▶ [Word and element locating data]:

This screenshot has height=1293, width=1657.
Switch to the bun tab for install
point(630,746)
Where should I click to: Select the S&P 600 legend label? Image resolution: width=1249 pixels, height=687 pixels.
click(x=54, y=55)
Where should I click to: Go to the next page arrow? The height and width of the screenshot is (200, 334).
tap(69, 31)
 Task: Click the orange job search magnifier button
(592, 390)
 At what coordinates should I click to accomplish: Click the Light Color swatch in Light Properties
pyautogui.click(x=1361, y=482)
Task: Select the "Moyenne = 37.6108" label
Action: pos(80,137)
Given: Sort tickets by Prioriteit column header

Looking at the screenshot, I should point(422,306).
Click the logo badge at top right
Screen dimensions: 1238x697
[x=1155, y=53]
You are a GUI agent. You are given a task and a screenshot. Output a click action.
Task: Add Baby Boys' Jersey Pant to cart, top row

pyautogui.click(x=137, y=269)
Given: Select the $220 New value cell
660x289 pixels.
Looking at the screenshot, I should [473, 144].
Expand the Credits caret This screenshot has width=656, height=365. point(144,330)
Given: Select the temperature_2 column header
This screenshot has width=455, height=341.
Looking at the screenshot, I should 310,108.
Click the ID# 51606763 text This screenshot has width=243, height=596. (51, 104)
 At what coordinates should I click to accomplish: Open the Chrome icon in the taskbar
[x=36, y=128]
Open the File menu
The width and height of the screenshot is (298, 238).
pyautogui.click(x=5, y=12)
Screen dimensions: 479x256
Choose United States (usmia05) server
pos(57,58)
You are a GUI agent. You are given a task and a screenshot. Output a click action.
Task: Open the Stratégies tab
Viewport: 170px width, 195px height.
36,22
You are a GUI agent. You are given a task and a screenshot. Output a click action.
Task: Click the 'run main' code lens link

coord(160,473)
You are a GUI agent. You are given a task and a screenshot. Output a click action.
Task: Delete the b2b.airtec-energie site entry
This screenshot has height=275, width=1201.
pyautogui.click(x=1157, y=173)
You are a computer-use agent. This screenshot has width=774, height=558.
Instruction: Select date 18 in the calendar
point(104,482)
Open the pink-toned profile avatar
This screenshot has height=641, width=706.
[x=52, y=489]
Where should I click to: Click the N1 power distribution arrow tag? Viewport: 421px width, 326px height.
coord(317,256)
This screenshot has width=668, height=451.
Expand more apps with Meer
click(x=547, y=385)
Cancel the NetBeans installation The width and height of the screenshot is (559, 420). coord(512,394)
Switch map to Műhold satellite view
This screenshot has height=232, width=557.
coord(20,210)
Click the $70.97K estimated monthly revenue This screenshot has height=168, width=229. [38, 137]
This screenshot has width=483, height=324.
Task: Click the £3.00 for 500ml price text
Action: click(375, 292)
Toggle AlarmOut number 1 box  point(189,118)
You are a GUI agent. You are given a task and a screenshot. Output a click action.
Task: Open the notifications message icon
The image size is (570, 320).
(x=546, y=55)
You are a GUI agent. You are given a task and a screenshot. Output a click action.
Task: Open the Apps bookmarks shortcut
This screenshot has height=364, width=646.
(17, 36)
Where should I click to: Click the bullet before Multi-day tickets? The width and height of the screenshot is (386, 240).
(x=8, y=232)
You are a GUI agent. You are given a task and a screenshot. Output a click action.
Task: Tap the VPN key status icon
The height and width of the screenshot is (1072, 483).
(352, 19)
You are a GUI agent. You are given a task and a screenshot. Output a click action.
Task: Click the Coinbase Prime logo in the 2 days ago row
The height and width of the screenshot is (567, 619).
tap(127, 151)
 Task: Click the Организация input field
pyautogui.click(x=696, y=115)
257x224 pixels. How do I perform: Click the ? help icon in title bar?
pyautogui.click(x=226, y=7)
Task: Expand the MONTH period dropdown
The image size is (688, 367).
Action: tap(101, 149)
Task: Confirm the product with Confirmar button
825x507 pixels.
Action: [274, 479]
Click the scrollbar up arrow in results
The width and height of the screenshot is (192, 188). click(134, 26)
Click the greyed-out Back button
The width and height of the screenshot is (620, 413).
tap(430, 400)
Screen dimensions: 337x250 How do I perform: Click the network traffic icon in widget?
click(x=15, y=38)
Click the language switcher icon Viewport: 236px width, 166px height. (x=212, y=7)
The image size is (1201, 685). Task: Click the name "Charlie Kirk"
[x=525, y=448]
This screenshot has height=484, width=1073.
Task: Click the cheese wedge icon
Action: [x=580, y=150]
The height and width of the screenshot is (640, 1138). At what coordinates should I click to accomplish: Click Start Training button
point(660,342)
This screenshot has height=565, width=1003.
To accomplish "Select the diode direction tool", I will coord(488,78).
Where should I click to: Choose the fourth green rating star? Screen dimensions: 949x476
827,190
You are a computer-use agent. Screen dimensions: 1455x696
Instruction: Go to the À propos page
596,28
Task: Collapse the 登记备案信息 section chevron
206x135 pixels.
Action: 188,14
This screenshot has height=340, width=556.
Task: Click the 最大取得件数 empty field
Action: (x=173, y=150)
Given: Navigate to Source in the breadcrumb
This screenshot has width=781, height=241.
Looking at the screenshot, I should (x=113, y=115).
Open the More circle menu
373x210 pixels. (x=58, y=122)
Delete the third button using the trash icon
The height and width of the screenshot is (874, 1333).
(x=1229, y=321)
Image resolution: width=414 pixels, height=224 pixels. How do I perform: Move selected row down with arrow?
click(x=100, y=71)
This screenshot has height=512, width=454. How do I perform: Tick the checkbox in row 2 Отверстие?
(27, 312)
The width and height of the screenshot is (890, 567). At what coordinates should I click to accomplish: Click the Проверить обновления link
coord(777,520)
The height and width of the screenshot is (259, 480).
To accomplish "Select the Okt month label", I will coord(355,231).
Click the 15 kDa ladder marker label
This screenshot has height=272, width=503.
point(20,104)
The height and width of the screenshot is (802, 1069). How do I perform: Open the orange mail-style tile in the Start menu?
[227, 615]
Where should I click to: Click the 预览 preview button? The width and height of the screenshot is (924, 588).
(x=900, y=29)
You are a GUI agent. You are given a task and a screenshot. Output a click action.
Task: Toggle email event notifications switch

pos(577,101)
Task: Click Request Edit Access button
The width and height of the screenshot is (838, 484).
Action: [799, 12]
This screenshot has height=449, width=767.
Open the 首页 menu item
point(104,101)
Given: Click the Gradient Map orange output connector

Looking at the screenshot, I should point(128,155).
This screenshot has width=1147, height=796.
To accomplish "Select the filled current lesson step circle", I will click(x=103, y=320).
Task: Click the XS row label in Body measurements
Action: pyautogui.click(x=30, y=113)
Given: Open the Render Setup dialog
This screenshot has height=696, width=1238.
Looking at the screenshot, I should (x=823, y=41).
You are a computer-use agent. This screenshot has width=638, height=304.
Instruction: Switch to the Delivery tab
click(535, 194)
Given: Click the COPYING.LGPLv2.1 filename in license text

▶ [PROBLEM STATEMENT]:
Update the rows above by changing each "Output a click action" to "Return one click action", and leave everything else as it is.

▶ [RESULT OF THE TASK]:
This screenshot has height=1293, width=1657.
Switch to the bun tab for install
point(630,746)
Where should I click to: Select the S&P 600 legend label? Image resolution: width=1249 pixels, height=687 pixels.
click(x=54, y=55)
Where should I click to: Go to the next page arrow? The height and width of the screenshot is (200, 334).
tap(69, 31)
 Task: Click the orange job search magnifier button
(592, 390)
 At what coordinates should I click to accomplish: Click the Light Color swatch in Light Properties
pyautogui.click(x=1361, y=482)
Task: Select the "Moyenne = 37.6108" label
Action: pos(80,137)
Given: Sort tickets by Prioriteit column header

Looking at the screenshot, I should point(422,306).
Click the logo badge at top right
Screen dimensions: 1238x697
[x=1155, y=53]
You are a GUI agent. You are given a task and a screenshot. Return one click action.
Task: Add Baby Boys' Jersey Pant to cart, top row

pyautogui.click(x=137, y=269)
Given: Select the $220 New value cell
660x289 pixels.
Looking at the screenshot, I should [473, 144].
Expand the Credits caret This screenshot has width=656, height=365. point(144,330)
Given: Select the temperature_2 column header
This screenshot has width=455, height=341.
Looking at the screenshot, I should 310,108.
Click the ID# 51606763 text This screenshot has width=243, height=596. (51, 104)
 At what coordinates should I click to accomplish: Open the Chrome icon in the taskbar
[x=36, y=128]
Open the File menu
The width and height of the screenshot is (298, 238).
pyautogui.click(x=5, y=12)
Screen dimensions: 479x256
Choose United States (usmia05) server
pos(57,58)
You are a GUI agent. You are given a task and a screenshot. Return one click action.
Task: Open the Stratégies tab
Viewport: 170px width, 195px height.
36,22
You are a GUI agent. You are given a task and a screenshot. Return one click action.
Task: Click the 'run main' code lens link

coord(160,473)
You are a GUI agent. You are given a task and a screenshot. Return one click action.
Task: Delete the b2b.airtec-energie site entry
This screenshot has height=275, width=1201.
pyautogui.click(x=1157, y=173)
You are a computer-use agent. This screenshot has width=774, height=558.
Instruction: Select date 18 in the calendar
point(104,482)
Open the pink-toned profile avatar
This screenshot has height=641, width=706.
[x=52, y=489]
Where should I click to: Click the N1 power distribution arrow tag? Viewport: 421px width, 326px height.
coord(317,256)
This screenshot has width=668, height=451.
Expand more apps with Meer
click(x=547, y=385)
Cancel the NetBeans installation The width and height of the screenshot is (559, 420). coord(512,394)
Switch map to Műhold satellite view
This screenshot has height=232, width=557.
coord(20,210)
Click the $70.97K estimated monthly revenue This screenshot has height=168, width=229. [38, 137]
This screenshot has width=483, height=324.
Task: Click the £3.00 for 500ml price text
Action: click(375, 292)
Toggle AlarmOut number 1 box  point(189,118)
You are a GUI agent. You are given a task and a screenshot. Return one click action.
Task: Open the notifications message icon
The image size is (570, 320).
(x=546, y=55)
You are a GUI agent. You are given a task and a screenshot. Return one click action.
Task: Open the Apps bookmarks shortcut
This screenshot has height=364, width=646.
(17, 36)
Where should I click to: Click the bullet before Multi-day tickets? The width and height of the screenshot is (386, 240).
(x=8, y=232)
You are a GUI agent. You are given a task and a screenshot. Return one click action.
Task: Tap the VPN key status icon
The height and width of the screenshot is (1072, 483).
(352, 19)
You are a GUI agent. You are given a task and a screenshot. Return one click action.
Task: Click the Coinbase Prime logo in the 2 days ago row
The height and width of the screenshot is (567, 619).
tap(127, 151)
 Task: Click the Организация input field
pyautogui.click(x=696, y=115)
257x224 pixels. How do I perform: Click the ? help icon in title bar?
pyautogui.click(x=226, y=7)
Task: Expand the MONTH period dropdown
The image size is (688, 367).
Action: tap(101, 149)
Task: Confirm the product with Confirmar button
825x507 pixels.
Action: [274, 479]
Click the scrollbar up arrow in results
The width and height of the screenshot is (192, 188). click(134, 26)
Click the greyed-out Back button
The width and height of the screenshot is (620, 413).
tap(430, 400)
Screen dimensions: 337x250 How do I perform: Click the network traffic icon in widget?
click(x=15, y=38)
Click the language switcher icon Viewport: 236px width, 166px height. (x=212, y=7)
The image size is (1201, 685). Task: Click the name "Charlie Kirk"
[x=525, y=448]
This screenshot has height=484, width=1073.
Task: Click the cheese wedge icon
Action: [x=580, y=150]
The height and width of the screenshot is (640, 1138). At what coordinates should I click to accomplish: Click Start Training button
point(660,342)
This screenshot has height=565, width=1003.
To accomplish "Select the diode direction tool", I will coord(488,78).
Where should I click to: Choose the fourth green rating star? Screen dimensions: 949x476
827,190
You are a computer-use agent. Screen dimensions: 1455x696
Instruction: Go to the À propos page
596,28
Task: Collapse the 登记备案信息 section chevron
206x135 pixels.
Action: 188,14
This screenshot has height=340, width=556.
Task: Click the 最大取得件数 empty field
Action: (x=173, y=150)
Given: Navigate to Source in the breadcrumb
This screenshot has width=781, height=241.
Looking at the screenshot, I should (x=113, y=115).
Open the More circle menu
373x210 pixels. (x=58, y=122)
Delete the third button using the trash icon
The height and width of the screenshot is (874, 1333).
(x=1229, y=321)
Image resolution: width=414 pixels, height=224 pixels. How do I perform: Move selected row down with arrow?
click(x=100, y=71)
This screenshot has height=512, width=454. How do I perform: Tick the checkbox in row 2 Отверстие?
(27, 312)
The width and height of the screenshot is (890, 567). At what coordinates should I click to accomplish: Click the Проверить обновления link
coord(777,520)
The height and width of the screenshot is (259, 480).
To accomplish "Select the Okt month label", I will coord(355,231).
Click the 15 kDa ladder marker label
This screenshot has height=272, width=503.
point(20,104)
The height and width of the screenshot is (802, 1069). How do I perform: Open the orange mail-style tile in the Start menu?
[227, 615]
Where should I click to: Click the 预览 preview button? The width and height of the screenshot is (924, 588).
(x=900, y=29)
You are a GUI agent. You are given a task and a screenshot. Return one click action.
Task: Toggle email event notifications switch

pos(577,101)
Task: Click Request Edit Access button
The width and height of the screenshot is (838, 484).
Action: [799, 12]
This screenshot has height=449, width=767.
Open the 首页 menu item
point(104,101)
Given: Click the Gradient Map orange output connector

Looking at the screenshot, I should point(128,155).
This screenshot has width=1147, height=796.
To accomplish "Select the filled current lesson step circle", I will click(x=103, y=320).
Task: Click the XS row label in Body measurements
Action: pyautogui.click(x=30, y=113)
Given: Open the Render Setup dialog
This screenshot has height=696, width=1238.
Looking at the screenshot, I should (x=823, y=41).
You are a computer-use agent. This screenshot has width=638, height=304.
Instruction: Switch to the Delivery tab
click(535, 194)
Given: Click the COPYING.LGPLv2.1 filename in license text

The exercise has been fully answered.